Çalışma, Bilime Güven Oluşturmanın Anahtar Bir Yolunu Buldu


Gerçeğe güvenmek bugünlerde önemli bir konuşma konusu. Zamanımızın en büyük küresel acil durumlarına nasıl yanıt vereceğimiz, bu tartışmanın sonucuna bağlıdır.

Ortaya çıkan kanıtlar, halkın bilime olan güvenini artırmaya yönelik popüler bir taktiğin aslında bir efsaneye dayandığını gösteriyor.

Amerika Birleşik Devletleri’nde 705 kişi arasında yapılan yeni bir anket, eğitimin sözde bilimin genel kabulünü etkilemediğini öne sürüyor. ‘bilgi açığı modeli’ bir kez önerildi.

“Bu biraz (ama tamamen değil) şaşırtıcı” açıklamak Slovenya’daki Maribor Üniversitesi’nden iki araştırmacı.

Bilime güvenin bilimsel sürecin kendisinin daha iyi anlaşılmasına bağlı olduğu muhtemelen doğru olsa da, psikologlar Nejc Plohl ve Bojan Musil tartışmak eğitimin yalnızca “bilimin belirli alanlarında güveni belirlemede” rol oynayabileceğini.
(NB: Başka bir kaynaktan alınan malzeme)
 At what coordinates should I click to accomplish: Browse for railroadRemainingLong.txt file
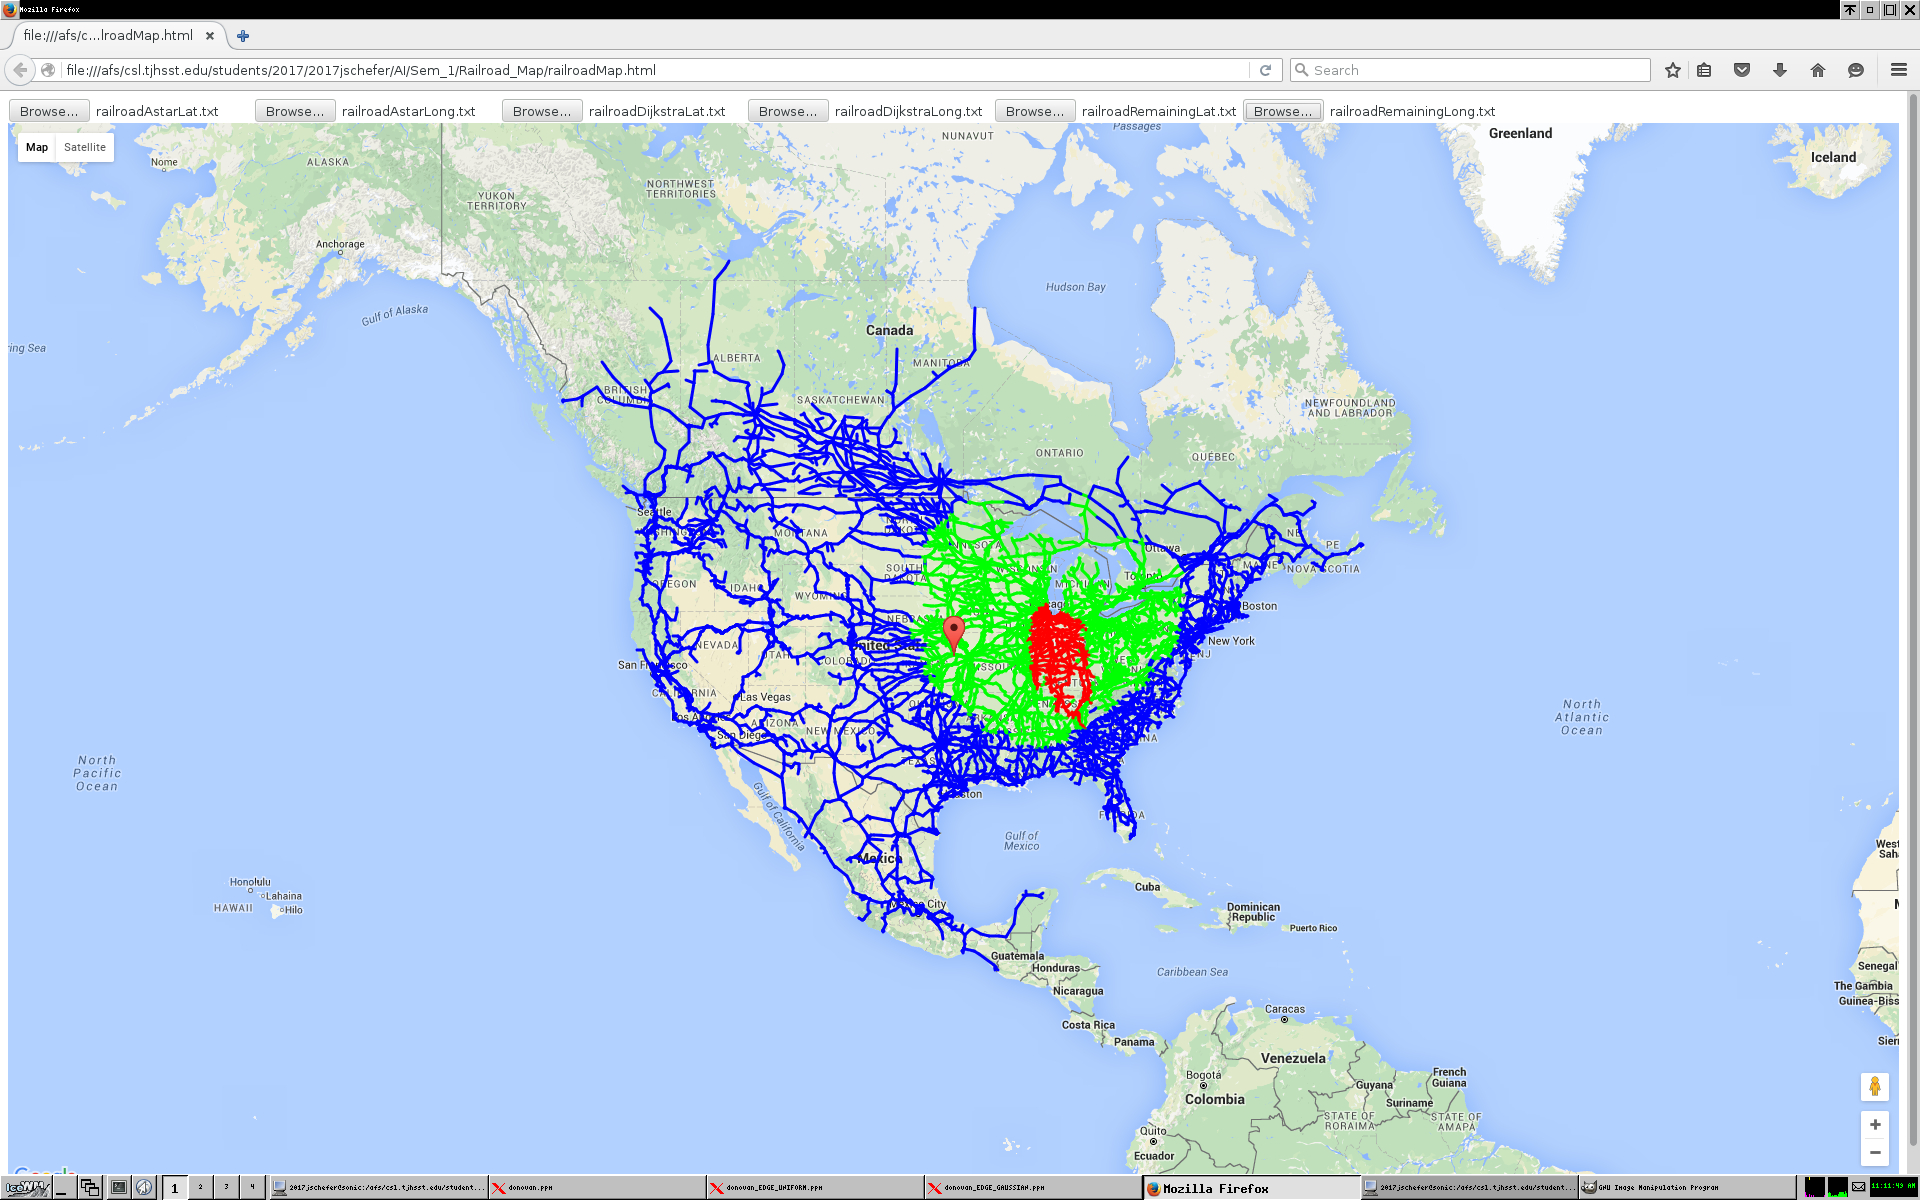[1283, 111]
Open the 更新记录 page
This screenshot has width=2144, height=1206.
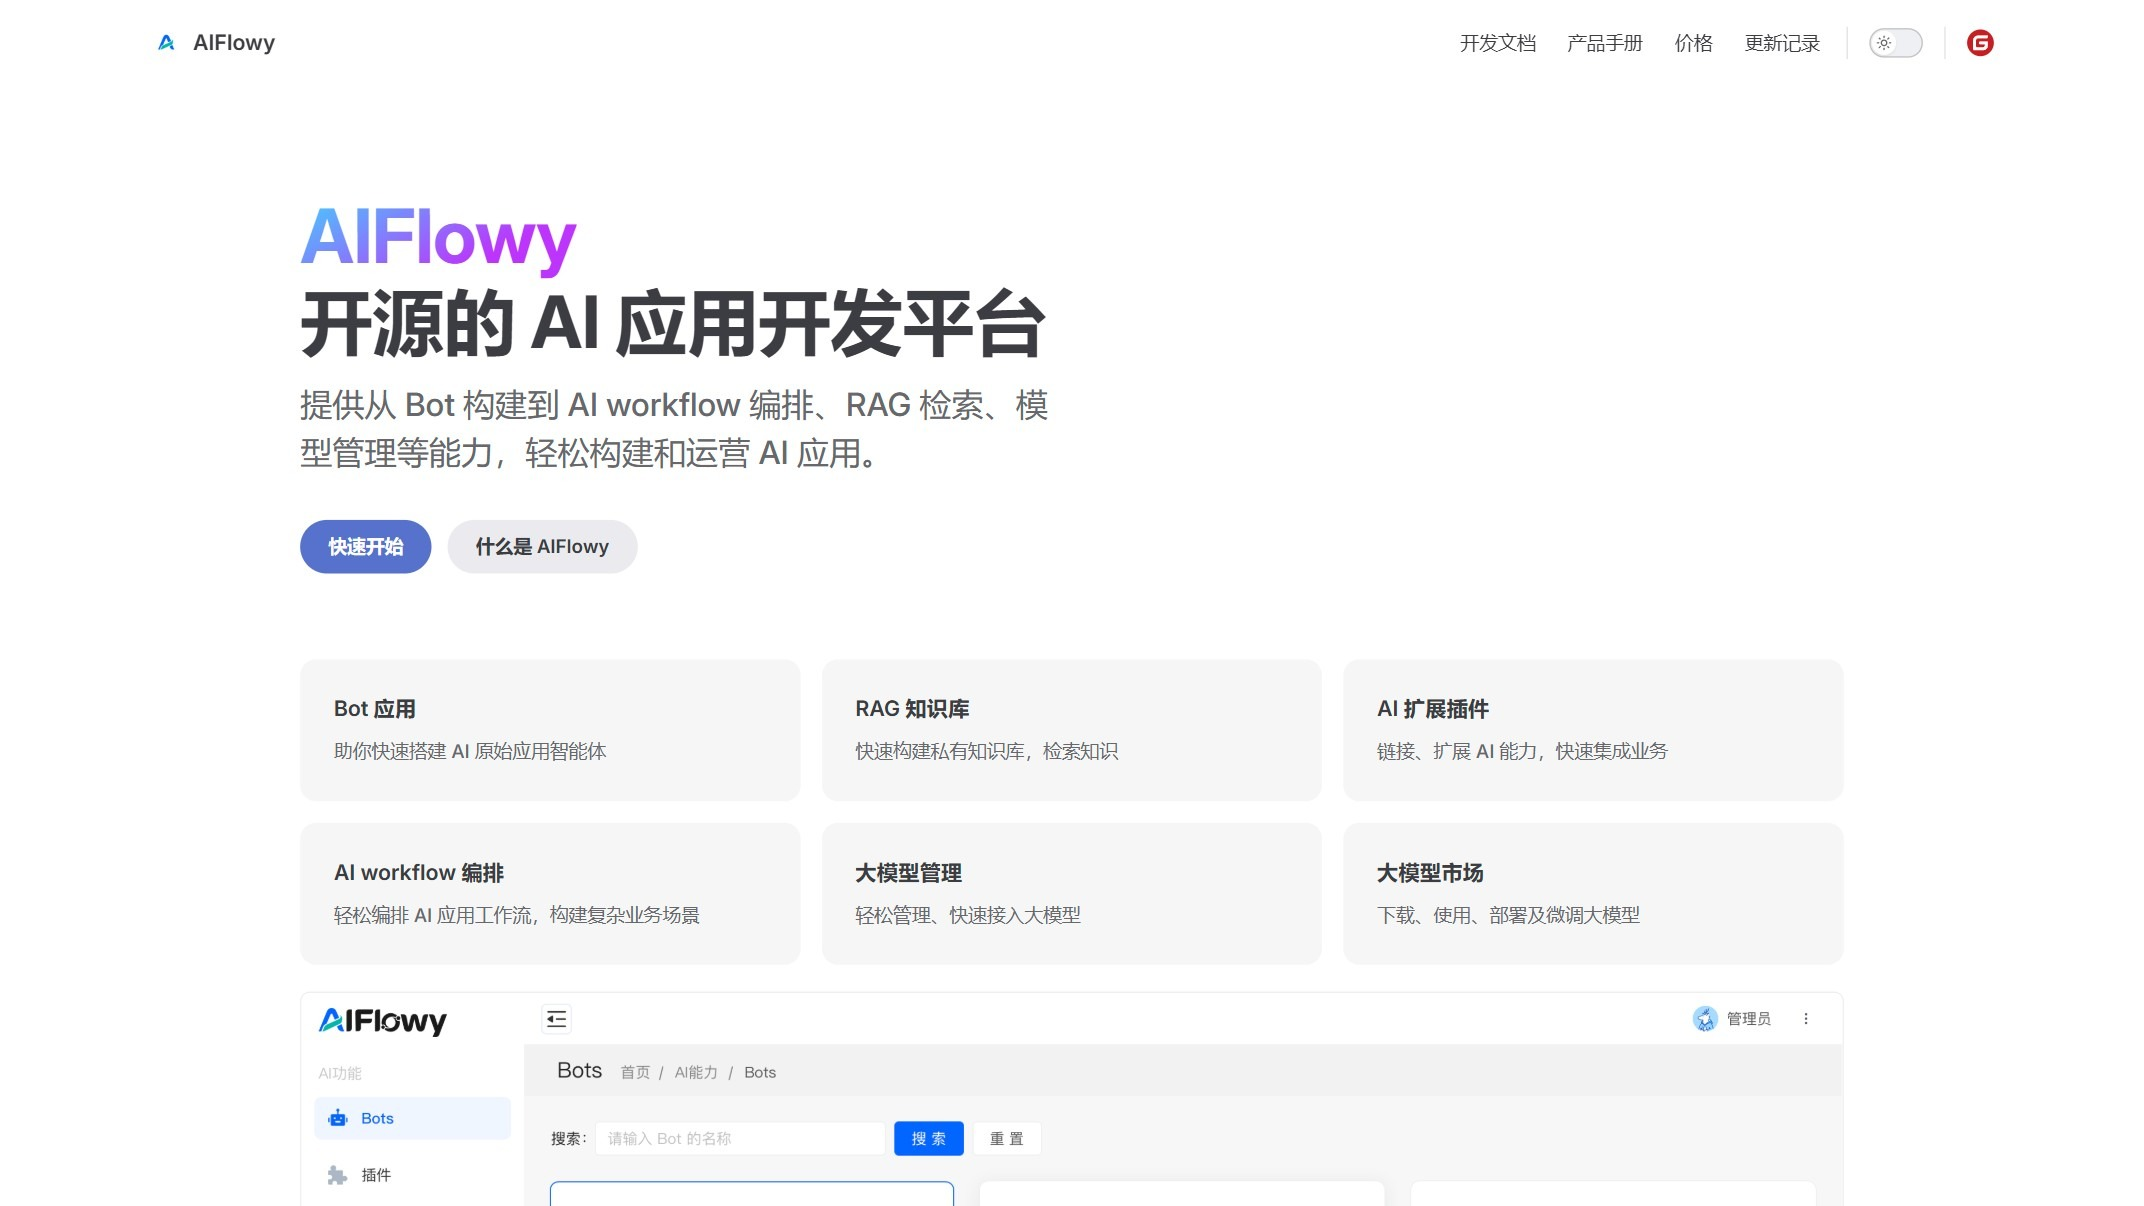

Genel bilime güvenmek ayrı bir konu. Sadece korelasyon düzeyinde eğitimle bağlantılıdır. Plohl ve Musil, diğer faktörler göz önüne alındığında, ilişkinin ortadan kalktığını açıklıyor.

Bulgular, insanlara sadece bilimsel gerçekleri sunmanın onları bilimsel sürece güvenmeye ikna etmek için yeterli olmadığını gösteriyor, risk ve bilim iletişimi üzerine çalışanların yaptığı gibi. işaret ediyordu dışarı onlarca yıldır.
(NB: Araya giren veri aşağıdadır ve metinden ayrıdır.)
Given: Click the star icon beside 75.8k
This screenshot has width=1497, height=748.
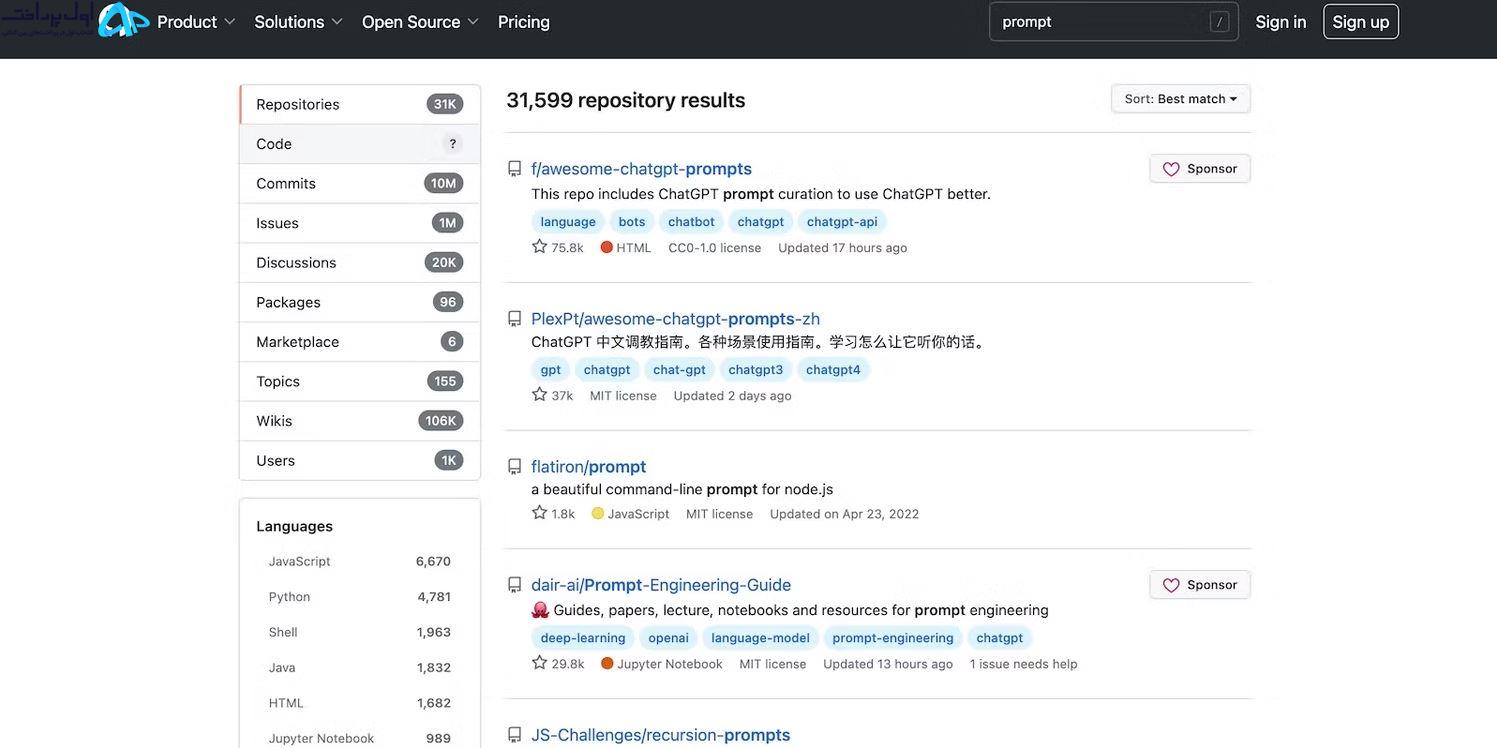Looking at the screenshot, I should pyautogui.click(x=539, y=246).
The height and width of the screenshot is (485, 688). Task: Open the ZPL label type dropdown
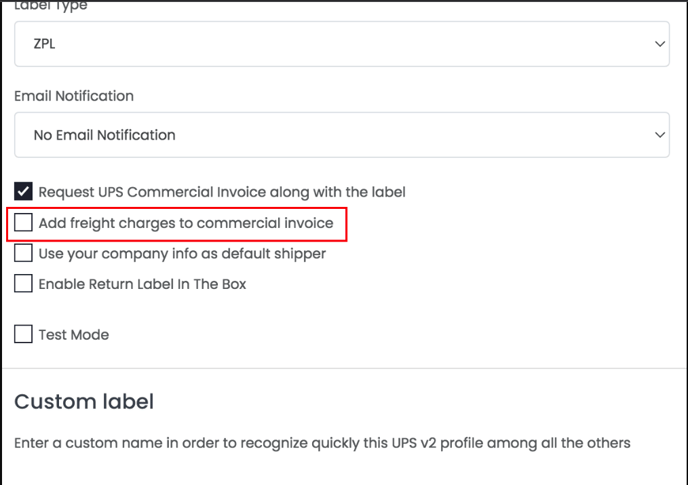tap(341, 44)
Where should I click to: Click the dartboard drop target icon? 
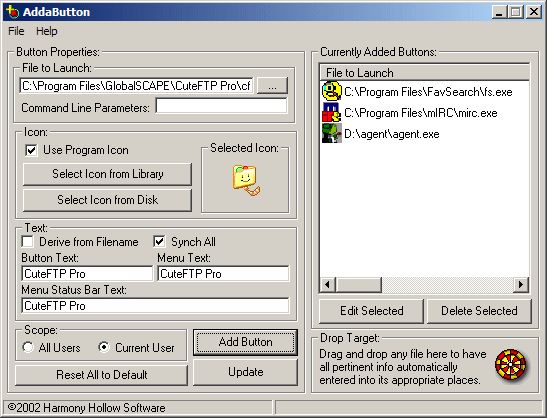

Bu arada, yeni anket sonuçları, bilime olan güvenin politik muhafazakarlık, dindarlık veya komplo fikirleri olduğunu ve Önceki arama.

Ancak yeni çalışma, kişinin bakış açısını değiştirmeye açık olmasının özellikle güçlü bir faktör olduğunu da gösteriyor.

Bu açıklık, entelektüel alçakgönüllülüğün bir yönü olarak kabul edilir. tanımlanmış bir yanılabilirliğin “tehdit edici olmayan bir farkındalığı” olarak.

Son yıllarda konsept, COVID-19 aşılarına olan güvene bağlandı.

İçinde bir çalışmaörneğin, araştırmacılar daha az entelektüel alçakgönüllülük sergileyenlerin aşı karşıtı tutumlara sahip olma olasılıklarının daha yüksek olduğunu bulmuşlardır. Bu arada, daha entelektüel tevazu gösterenler genellikle aşı olmayı planlıyor.

“Bilimsel iddialar, bireylerin dünya hakkındaki inançları ve beklentileriyle çelişebileceğinden, alternatif kanıtlarla karşılaşıldığında kişinin fikrini değiştirebilmesi, bireyler ve bilimsel topluluk arasında güven inşa etmek için çok önemli olabilir.” yazmak Plohl ve Musil.

Ancak açıklık, iki psikoloğun anketlerinde belirledikleri en güçlü ikinci faktör olsa da, resmin yalnızca küçük bir bölümünü açıklıyor.

Sonuçlardaki varyasyonun üçte ikisi, yazarların dikkate aldığı herhangi bir faktöre bağlı değildi.

Bu nedenle, Plohl ve Musil, psikologların bilime halkın güvenini artırmanın bazı önemli yollarını gözden kaçırıyor olabileceğini düşünüyor.

İnsan düşüncesindeki mantıksal yanılgılarla ve bilişsel önyargılarla mücadele etmek, katı gerçekleri ortaya koymaktan daha önemli olabilir.

Psikologlar, bilime güvensizlik üzerine 2022 tarihli bir makalede, “Bilimsel bilgileri yutmak zor olabilir ve birçok kişi, hatalı olabileceklerini öne süren bilgileri kabul etmektense kanıtları reddetmeyi tercih eder.”

“Bu eğilim tamamen anlaşılabilir ve bilim adamları empati kurmaya hazır olmalı.”

Çalışma yayınlandı Kişilik ve Bireysel Farklılıklar.